Por Amanda Egert 31 de agosto de 2026 8 min de leitura
Resposta direta

Empresas privadas com 100 ou mais empregados devem atualizar, entre 3 e 31 de agosto, informações sobre critérios remuneratórios, diversidade e apoio à parentalidade no Portal Emprega Brasil do Ministério do Trabalho e Emprego (MTE). Esses dados alimentam o 6º Relatório de Transparência Salarial e de Critérios Remuneratórios, documento semestral obrigatório previsto na Lei nº 14.611/2023 (Lei da Igualdade Salarial). O preenchimento é feito exclusivamente pela área do empregador no portal (empregabrasil.trabalho.gov.br). Empresas que ultrapassaram a marca de 100 funcionários durante um crescimento recente precisam verificar se já estão sujeitas a essa obrigação, mesmo que nunca a tenham cumprido antes.

Pontos-chave

  • O prazo para atualizar as informações no Portal Emprega Brasil vai de 3 a 31 de agosto, para compor o 6º Relatório de Transparência Salarial.
  • A obrigação se aplica a empregadores com 100 ou mais empregados, critério que muitas empresas em expansão atingem sem perceber a nova camada de compliance.
  • O relatório é semestral, ou seja, essa não é uma exigência pontual: empresas que se enquadrarem uma vez devem se organizar para repetir o processo periodicamente.
  • As informações exigidas envolvem critérios remuneratórios, ações de diversidade e iniciativas de apoio à família e à parentalidade, temas que pressupõem política de RH formalizada, não apenas prática informal.
  • O preenchimento é feito exclusivamente pela área do empregador no portal oficial; não há alternativa por outro canal segundo a fonte consultada.
  • Empresas que cresceram rápido e ainda tratam remuneração e promoção de forma informal devem usar esse prazo como gatilho para revisar e documentar essas políticas, não apenas para preencher um formulário.
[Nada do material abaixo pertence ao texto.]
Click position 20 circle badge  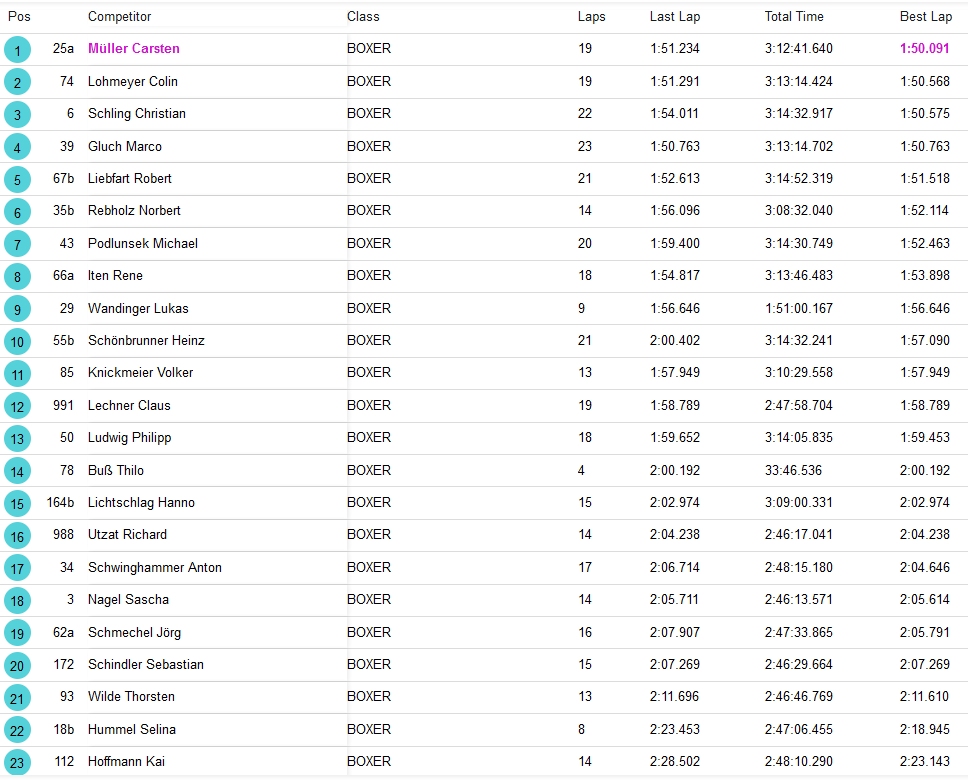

O que é o 6º Relatório de Transparência Salarial e quem precisa entregar?

O 6º Relatório de Transparência Salarial e de Critérios Remuneratórios é um documento semestral obrigatório previsto na Lei nº 14.611/2023, conhecida como Lei da Igualdade Salarial. Segundo o Ministério do Trabalho e Emprego (MTE), ele é elaborado a partir de informações que os próprios empregadores atualizam no Portal Emprega Brasil.

O dever de atualização recai sobre empregadores com 100 ou mais empregados. Esse é o critério de enquadramento mencionado pela fonte oficial: atingir esse patamar de headcount gera a obrigação, independentemente do porte histórico ou da autopercepção da empresa como ‘pequena’ ou ‘em crescimento’.

Na prática, isso significa que uma empresa que planejava seu RH para uma realidade de 40 ou 60 funcionários e cresceu rápido nos últimos meses pode ter cruzado essa linha sem qualquer aviso automático perceptível no dia a dia. O critério é objetivo: número de empregados, não o quanto a empresa já se profissionalizou internamente.

Qual é o prazo para atualizar as informações no Portal Emprega Brasil?

De acordo com a notícia oficial do MTE, publicada em 03/08/2026 e atualizada em 10/08/2026, o período de atualização vai de 3 a 31 de agosto. Dentro dessa janela, os empregadores devem inserir no portal informações sobre critérios remuneratórios, ações voltadas à promoção da diversidade e iniciativas de apoio à família e à parentalidade.

O preenchimento é feito exclusivamente pela área do empregador dentro do Portal Emprega Brasil, cujo acesso ocorre pelo link de login oficial (empregabrasil.trabalho.gov.br). Não há, na fonte consultada, menção a canal alternativo ou a possibilidade de entrega por outro meio.

Para empresas em expansão, o ponto prático é simples: se o prazo já está em curso ou próximo do fim, a atualização não pode depender de uma única pessoa que talvez nem saiba que a empresa se enquadrou no critério. Delegar a responsabilidade de forma clara, com prazo interno e responsável nomeado, é o primeiro passo para não perder a janela.

Por que empresas que cresceram rápido correm risco de ignorar essa obrigação?

Muitas empresas pequenas e médias que expandiram rapidamente mantêm a gestão trabalhista no mesmo formato informal que funcionava quando tinham poucos funcionários: decisões de remuneração e promoção combinadas verbalmente, sem política escrita, sem critério documentado. Esse tipo de obrigação semestral do MTE expõe exatamente esse descompasso.

O relatório pede informações sobre critérios remuneratórios e ações de diversidade. Se a empresa nunca formalizou esses critérios, o problema não é apenas preencher um formulário: é que, na prática, pode não haver critério algum para descrever, apenas decisões pontuais tomadas por diferentes líderes ao longo do tempo.

Esse é o tipo de risco silencioso que costuma passar despercebido até que uma obrigação externa, como essa do MTE, force a empresa a olhar para dentro. Tratar esse prazo como oportunidade de organizar a política de remuneração é mais produtivo do que tratá-lo apenas como mais uma tarefa burocrática de agosto.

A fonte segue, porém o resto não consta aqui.